- Theatrical release poster
- Directed by: Dada Mirasi
- Screenplay by: Dada Mirasi
- Produced by: Panchu Arunachalam P. V. Krishnan
- Starring: Sivaji Ganesan Savitri Ganesan
- Cinematography: Jagirdhar
- Edited by: R. Devarajan
- Music by: K. V. Mahadevan
- Production company: National Movies
- Release date: 14 September 1963;
- Running time: 142 minutes
- Country: India
- Language: Tamil

= Ratha Thilagam =

Ratha Thilagam is a 1963 Indian Tamil-language war romance film directed by Dada Mirasi. The film stars Sivaji and Savitri Ganesan (no relation). Based on the Sino-Indian border dispute of 1962, it was released on 14 September 1963. The film was not commercially successful.

== Plot ==

Kumar is a graduate who decides to enlist in the Indian Army, following news of the Chinese invasion in the country during the Sino-Indian War, only to find out that his love interest Kamala was working against the Indian Army.

== Production ==
Ratha Thilagam is based on the Sino-Indian border dispute of 1962. It was directed by Dada Mirasi who also wrote the screenplay. It was produced under National Movies by Panchu Arunachalam and P. V. Krishnan while Kannadasan, along with, P.C. Ganesan and Thyagan wrote the dialogue; Kannadasan also presented the film. Cinematography was handled by Jagirdhar and editing by R. Devarajan.

== Themes ==
Critic Baradwaj Rangan noted Ratha Thilagams similarities to the Bengali film Saptapadi (1961) in that both films had "the backdrop of war, the star-crossed lovers, and, of course, the staging of Othello, which, in both films, appears to have been dubbed by the same voices (Jennifer Kapoor, Utpal Dutt)." Writing for The Times of India, Ganesh Krishnamoorthy felt that, as the film was set in the backdrop of the Sino-Indian War, "this scene, used as a play enacted by the characters, provides a structural unity to the main plot."

== Soundtrack ==
The music was composed by K. V. Mahadevan, with lyrics by Kannadasan. The songs "Oru Koppaiyila" and "Pasumai Niraintha" were well received.

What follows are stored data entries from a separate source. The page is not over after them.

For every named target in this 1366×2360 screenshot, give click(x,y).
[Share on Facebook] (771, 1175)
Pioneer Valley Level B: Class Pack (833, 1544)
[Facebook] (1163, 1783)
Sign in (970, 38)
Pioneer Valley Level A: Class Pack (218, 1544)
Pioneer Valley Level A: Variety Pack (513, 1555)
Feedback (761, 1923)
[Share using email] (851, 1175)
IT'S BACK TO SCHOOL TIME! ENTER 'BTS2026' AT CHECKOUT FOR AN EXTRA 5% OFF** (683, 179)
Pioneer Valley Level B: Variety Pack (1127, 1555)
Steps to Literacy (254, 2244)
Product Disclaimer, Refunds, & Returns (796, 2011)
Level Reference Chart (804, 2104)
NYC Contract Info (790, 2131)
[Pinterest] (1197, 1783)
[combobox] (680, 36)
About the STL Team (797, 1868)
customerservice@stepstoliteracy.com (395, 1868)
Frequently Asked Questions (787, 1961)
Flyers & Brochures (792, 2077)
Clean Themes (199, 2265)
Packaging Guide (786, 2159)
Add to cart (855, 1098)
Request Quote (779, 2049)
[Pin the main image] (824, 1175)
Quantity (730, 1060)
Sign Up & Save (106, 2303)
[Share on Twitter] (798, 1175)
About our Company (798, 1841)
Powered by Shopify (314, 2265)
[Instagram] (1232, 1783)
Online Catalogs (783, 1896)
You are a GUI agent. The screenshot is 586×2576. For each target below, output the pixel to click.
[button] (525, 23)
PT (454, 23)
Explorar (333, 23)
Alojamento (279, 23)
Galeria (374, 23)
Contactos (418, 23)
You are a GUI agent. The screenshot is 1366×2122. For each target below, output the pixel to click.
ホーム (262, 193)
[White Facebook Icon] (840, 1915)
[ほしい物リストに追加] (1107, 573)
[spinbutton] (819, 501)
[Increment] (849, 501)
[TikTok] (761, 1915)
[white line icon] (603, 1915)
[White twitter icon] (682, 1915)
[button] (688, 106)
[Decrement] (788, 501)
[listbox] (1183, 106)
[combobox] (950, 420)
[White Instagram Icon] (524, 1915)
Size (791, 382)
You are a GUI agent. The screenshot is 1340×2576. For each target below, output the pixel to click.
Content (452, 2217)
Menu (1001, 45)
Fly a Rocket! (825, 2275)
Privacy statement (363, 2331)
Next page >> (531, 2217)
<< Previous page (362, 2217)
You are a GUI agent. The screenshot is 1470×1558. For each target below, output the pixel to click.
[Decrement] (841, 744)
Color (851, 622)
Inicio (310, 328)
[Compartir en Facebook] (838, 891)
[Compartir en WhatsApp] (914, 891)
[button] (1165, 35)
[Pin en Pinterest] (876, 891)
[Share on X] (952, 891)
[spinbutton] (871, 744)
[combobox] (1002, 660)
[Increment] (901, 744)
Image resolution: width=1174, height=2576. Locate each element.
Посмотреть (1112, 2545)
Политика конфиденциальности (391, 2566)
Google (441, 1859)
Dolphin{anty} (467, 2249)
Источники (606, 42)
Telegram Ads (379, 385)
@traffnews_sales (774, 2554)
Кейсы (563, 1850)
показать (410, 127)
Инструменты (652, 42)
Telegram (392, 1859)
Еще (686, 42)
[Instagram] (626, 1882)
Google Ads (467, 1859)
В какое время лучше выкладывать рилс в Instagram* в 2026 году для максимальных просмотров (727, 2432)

| Song | Singers | Length |
|---|---|---|
| "Buddhan Vanthan" | T. M. Soundararajan | 02:55 |
| "Happy Birthday" | Suzi Miller | 03:22 |
| "Oru Koppaiyile" | T. M. Soundararajan | 02:33 |
| "Pani Padarntha" | T. M. Soundararajan | 06:06 |
| "Pasumai Niraintha" | T. M. Soundararajan, P. Susheela | 03:49 |
| "Pogathe Pogathe" | Manorama | 01:56 |
| "Thazhampoove" | T. M. Soundararajan, L. R. Eswari | 05:53 |
| "Vaadai Kaatramma" | L. R. Eswari | 03:27 |

== Release and reception ==
Ratha Thilagam was released on 14 September 1963. Kanthan of Kalki praised the film for the comedy subplot and the Othello play. T. M. Ramachandran, writing for Sport and Pastime, commended Ganesan and Savitri's performances, calling their roles in the Othello play the film's pièce de résistance. The film was not commercially successful.